## TASK DETAILS
Write out, from the entries below, exactly the lines that run between the lines holding "Принять (53, 2568)" and "Шоубиз (84, 2383)", inclusive, and stop there.

(Stored data)
___

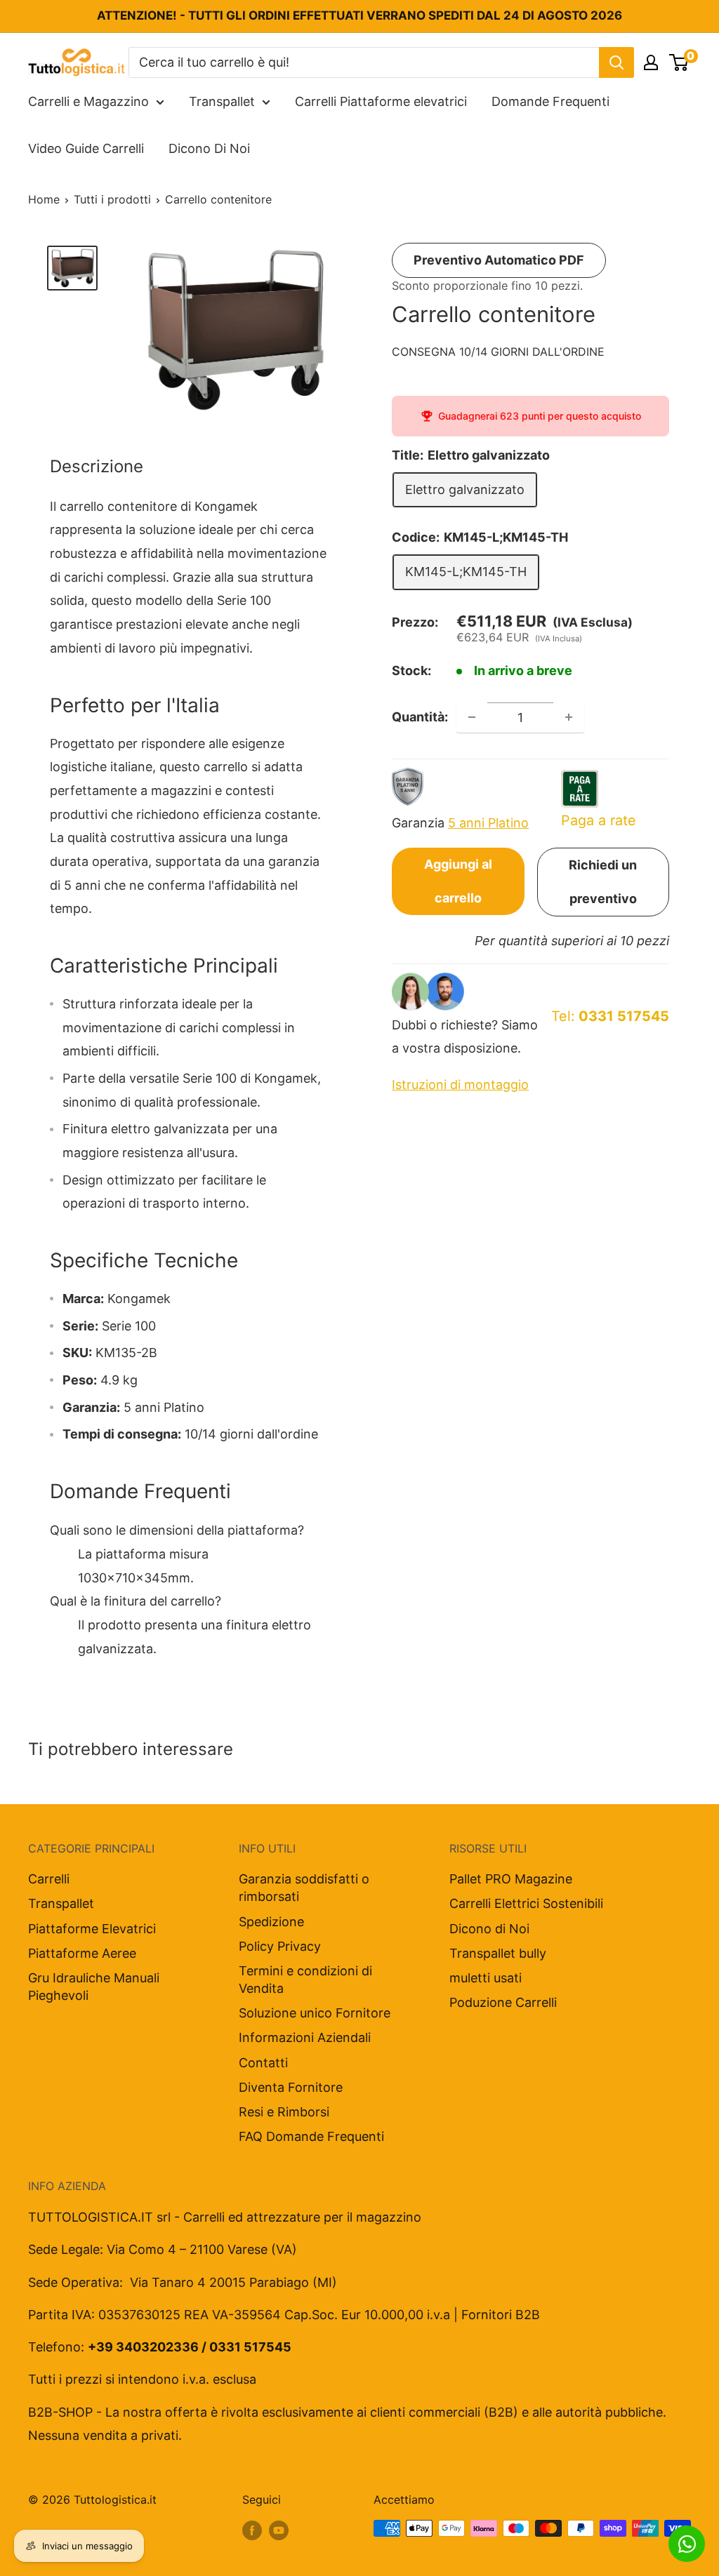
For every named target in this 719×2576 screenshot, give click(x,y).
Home (44, 199)
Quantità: (420, 716)
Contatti (263, 2062)
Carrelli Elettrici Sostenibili (526, 1903)
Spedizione (271, 1921)
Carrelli (49, 1878)
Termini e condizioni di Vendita (305, 1979)
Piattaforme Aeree (82, 1953)
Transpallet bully (497, 1953)
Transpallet (222, 101)
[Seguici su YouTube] (279, 2530)
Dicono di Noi (489, 1928)
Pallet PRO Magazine (510, 1878)
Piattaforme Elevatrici (92, 1928)
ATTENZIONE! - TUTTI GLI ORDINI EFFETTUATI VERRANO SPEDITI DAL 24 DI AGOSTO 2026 (359, 15)
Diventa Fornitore (291, 2087)
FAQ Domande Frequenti (311, 2136)
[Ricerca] (616, 62)
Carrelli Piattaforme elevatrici (381, 101)
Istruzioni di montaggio (460, 1084)
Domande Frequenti (550, 101)
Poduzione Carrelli (503, 2002)
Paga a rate (598, 820)
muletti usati (485, 1977)
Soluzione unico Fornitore (314, 2013)
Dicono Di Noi (209, 148)
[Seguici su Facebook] (252, 2530)
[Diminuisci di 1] (472, 717)
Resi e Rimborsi (284, 2111)
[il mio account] (651, 62)
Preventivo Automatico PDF (499, 260)
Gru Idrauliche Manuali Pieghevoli (93, 1986)
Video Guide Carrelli (86, 148)
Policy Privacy (280, 1946)
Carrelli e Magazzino (88, 101)
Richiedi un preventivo (603, 881)
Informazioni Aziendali (305, 2037)
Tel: (610, 1016)
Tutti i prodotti (112, 199)
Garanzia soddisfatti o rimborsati (304, 1887)
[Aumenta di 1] (568, 717)
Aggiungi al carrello (458, 881)
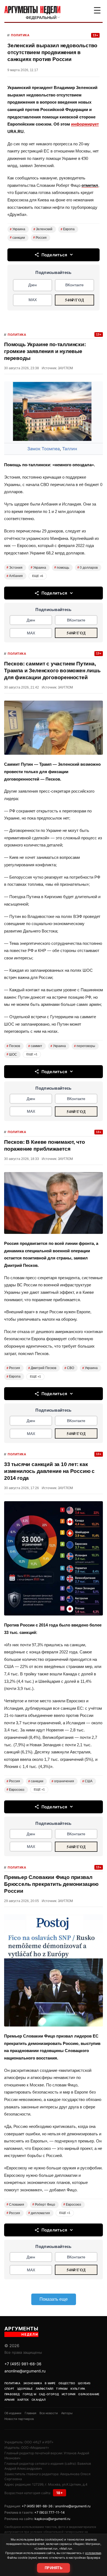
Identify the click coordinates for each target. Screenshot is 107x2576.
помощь (61, 568)
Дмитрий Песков (42, 1368)
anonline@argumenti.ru (25, 2371)
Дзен (32, 285)
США (87, 1781)
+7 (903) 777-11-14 (49, 2512)
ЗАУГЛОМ (65, 368)
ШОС (12, 1054)
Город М (29, 2394)
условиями (93, 2553)
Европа (68, 229)
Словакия (15, 2204)
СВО (69, 1368)
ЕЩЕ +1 (31, 1054)
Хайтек (23, 2399)
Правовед (12, 2394)
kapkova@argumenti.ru (52, 2519)
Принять (53, 2568)
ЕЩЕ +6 (37, 576)
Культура (78, 2388)
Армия (9, 2399)
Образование (88, 2394)
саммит (35, 1046)
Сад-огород (49, 2394)
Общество (66, 2383)
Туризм (61, 2388)
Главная (30, 2413)
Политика (20, 35)
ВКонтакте (74, 285)
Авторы (66, 2413)
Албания (15, 576)
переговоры (84, 1046)
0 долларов (87, 568)
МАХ (33, 300)
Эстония (14, 568)
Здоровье (25, 2388)
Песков (13, 1046)
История (68, 2394)
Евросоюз (15, 1790)
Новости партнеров (19, 2419)
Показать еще (54, 2299)
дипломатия (39, 2213)
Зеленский (42, 229)
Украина (17, 229)
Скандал (39, 2399)
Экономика (32, 2383)
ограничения (63, 1781)
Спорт (9, 2388)
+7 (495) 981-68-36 (22, 2363)
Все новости (49, 2413)
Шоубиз (84, 2383)
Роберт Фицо (43, 2204)
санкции (17, 238)
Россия (40, 238)
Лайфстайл (45, 2388)
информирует (85, 124)
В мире (50, 2383)
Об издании (12, 2413)
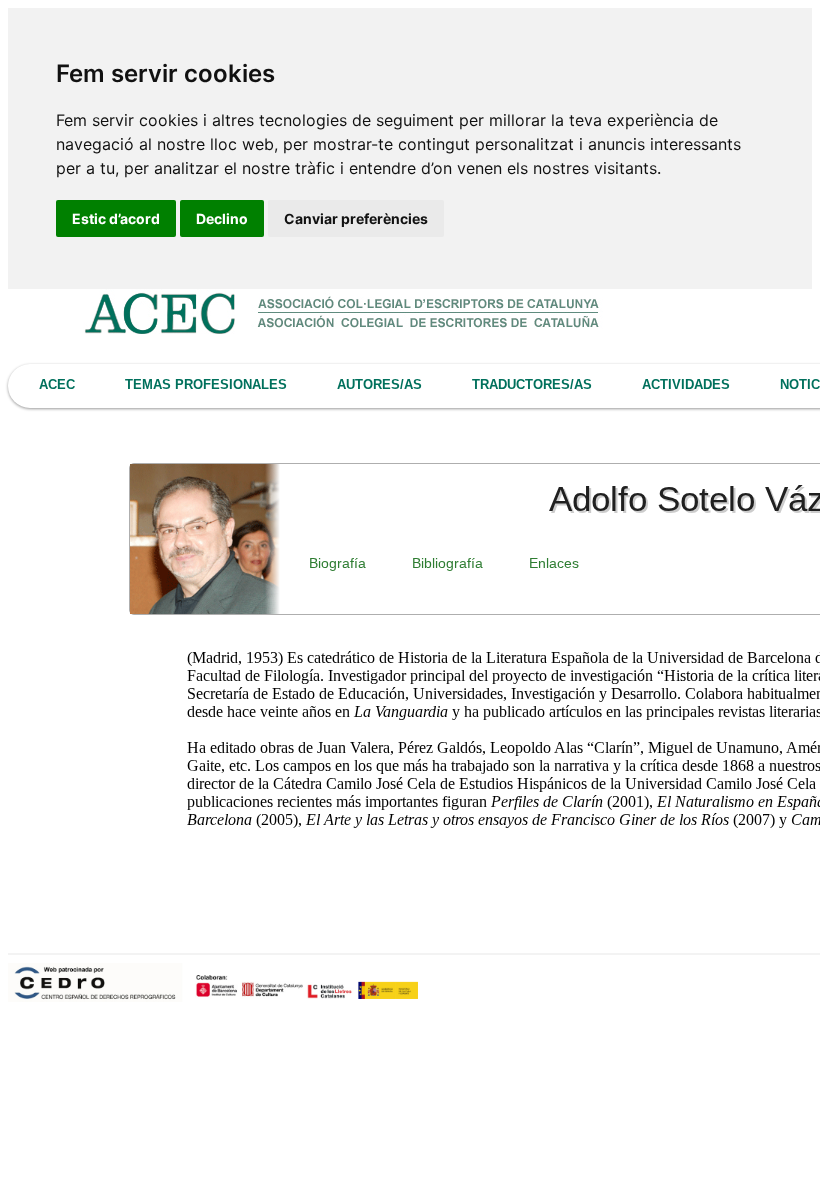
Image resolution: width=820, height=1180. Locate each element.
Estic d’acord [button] (116, 218)
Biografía (337, 563)
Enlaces (554, 563)
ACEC (57, 384)
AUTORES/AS (379, 384)
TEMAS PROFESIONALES (206, 384)
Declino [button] (222, 218)
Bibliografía (447, 563)
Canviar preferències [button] (356, 218)
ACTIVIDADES (686, 384)
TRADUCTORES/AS (532, 384)
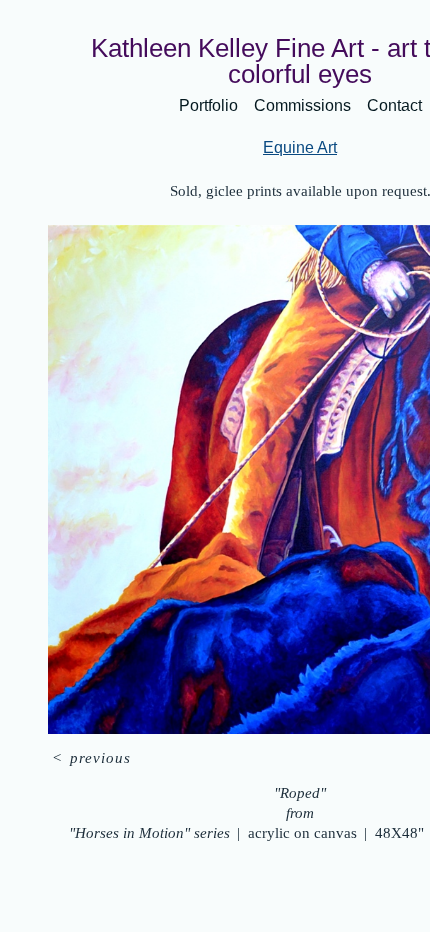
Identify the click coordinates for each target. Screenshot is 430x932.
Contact (394, 105)
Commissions (302, 105)
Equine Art (300, 147)
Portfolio (208, 105)
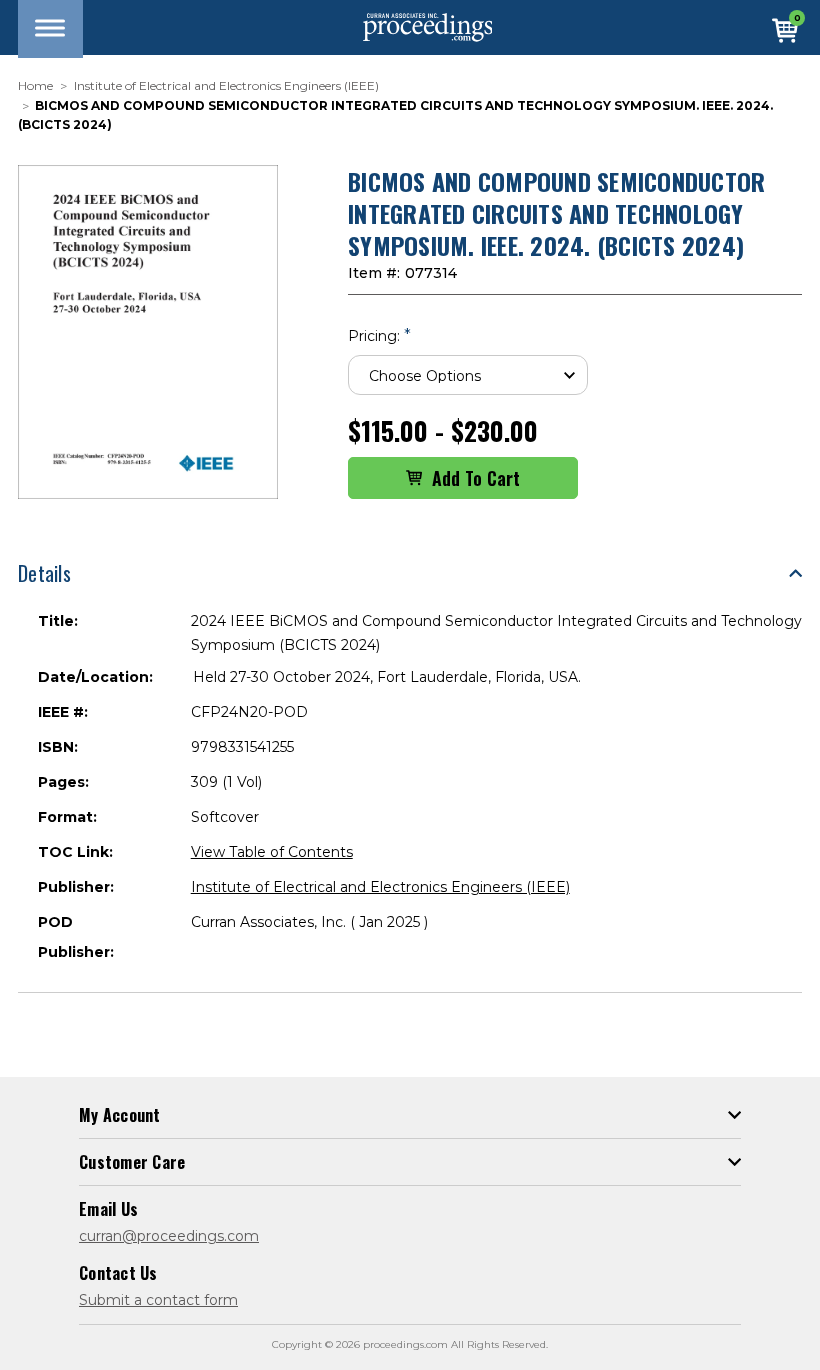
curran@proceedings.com (169, 1236)
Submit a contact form (158, 1300)
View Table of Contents (272, 852)
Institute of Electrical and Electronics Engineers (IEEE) (380, 887)
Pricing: (379, 335)
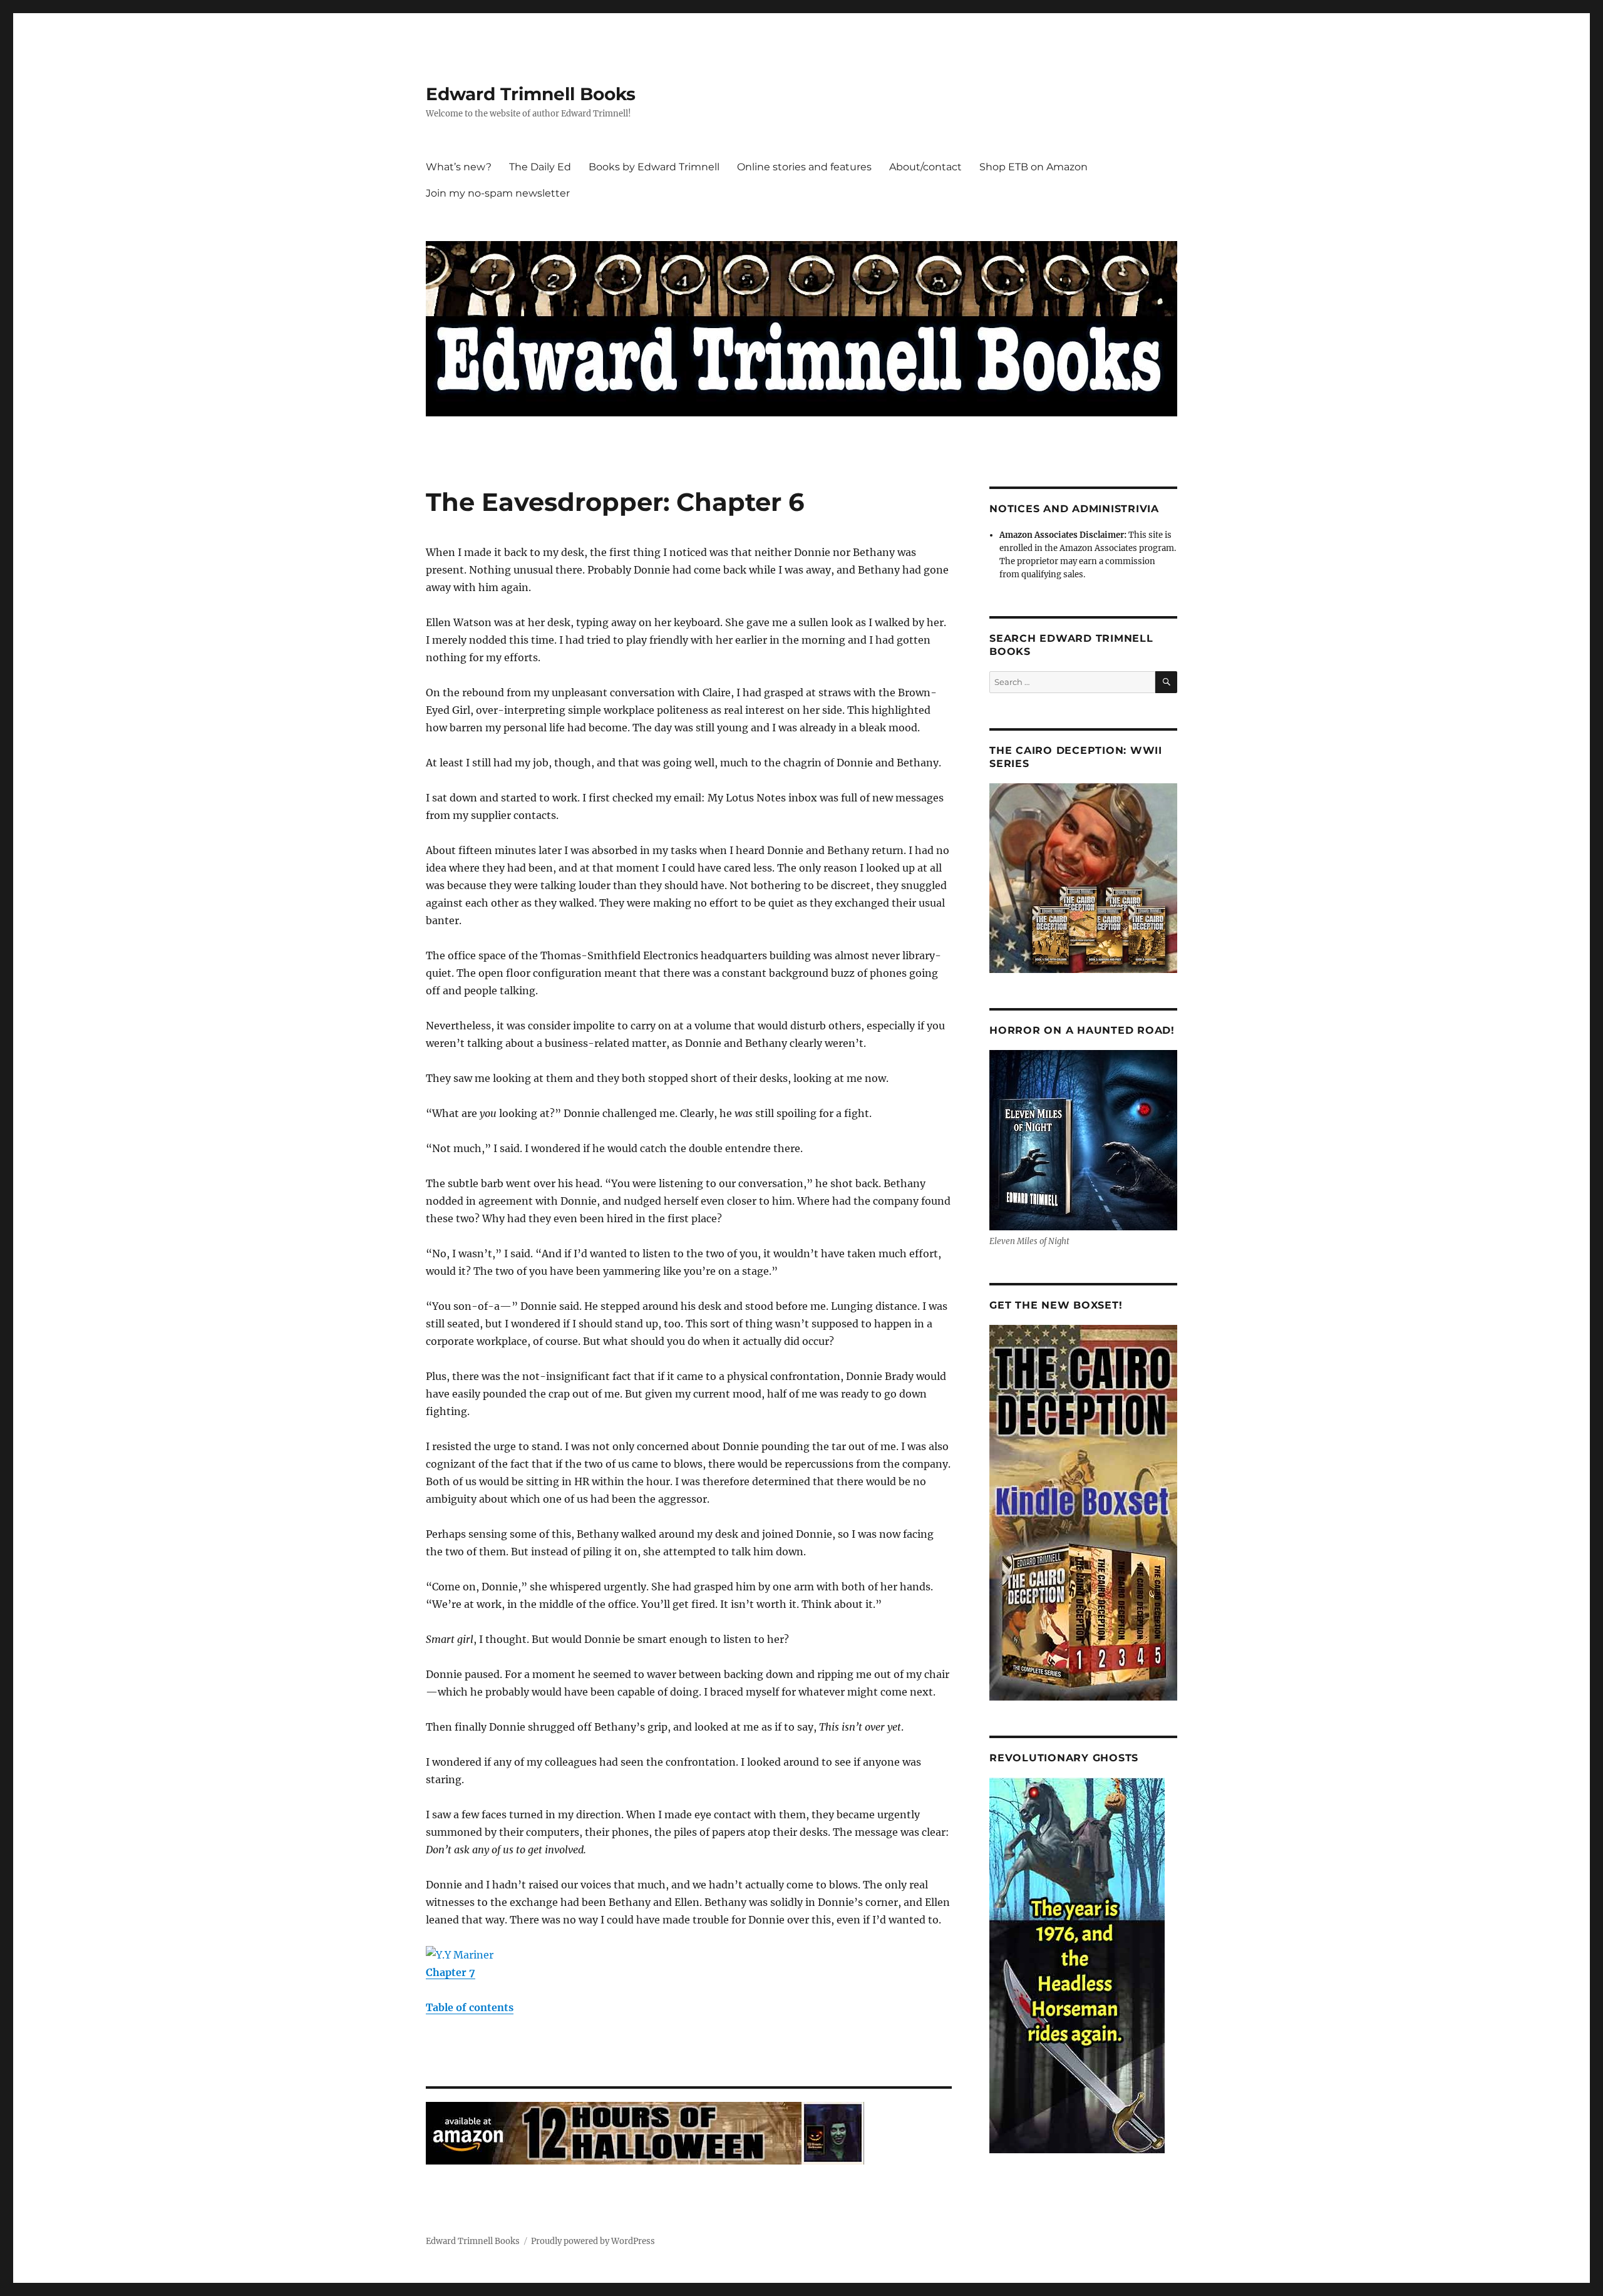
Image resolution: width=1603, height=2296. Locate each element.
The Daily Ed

___

## RESPONSE FOR THIS EXERCISE
Принять (53, 2568)
ЕЩЕ +6 (37, 576)
Культура (78, 2388)
Армия (9, 2399)
Образование (88, 2394)
саммит (35, 1046)
Сад-огород (49, 2394)
Общество (66, 2383)
Туризм (61, 2388)
Главная (30, 2413)
Политика (20, 35)
ВКонтакте (74, 285)
Авторы (66, 2413)
Албания (15, 576)
переговоры (84, 1046)
0 долларов (87, 568)
МАХ (33, 300)
Эстония (14, 568)
Здоровье (25, 2388)
Песков (13, 1046)
История (68, 2394)
Евросоюз (15, 1790)
Новости партнеров (19, 2419)
Показать еще (54, 2299)
дипломатия (39, 2213)
Зеленский (42, 229)
Украина (17, 229)
Скандал (39, 2399)
Экономика (32, 2383)
ограничения (63, 1781)
Спорт (9, 2388)
+7 (495) 981-68-36 (22, 2363)
Все новости (49, 2413)
Шоубиз (84, 2383)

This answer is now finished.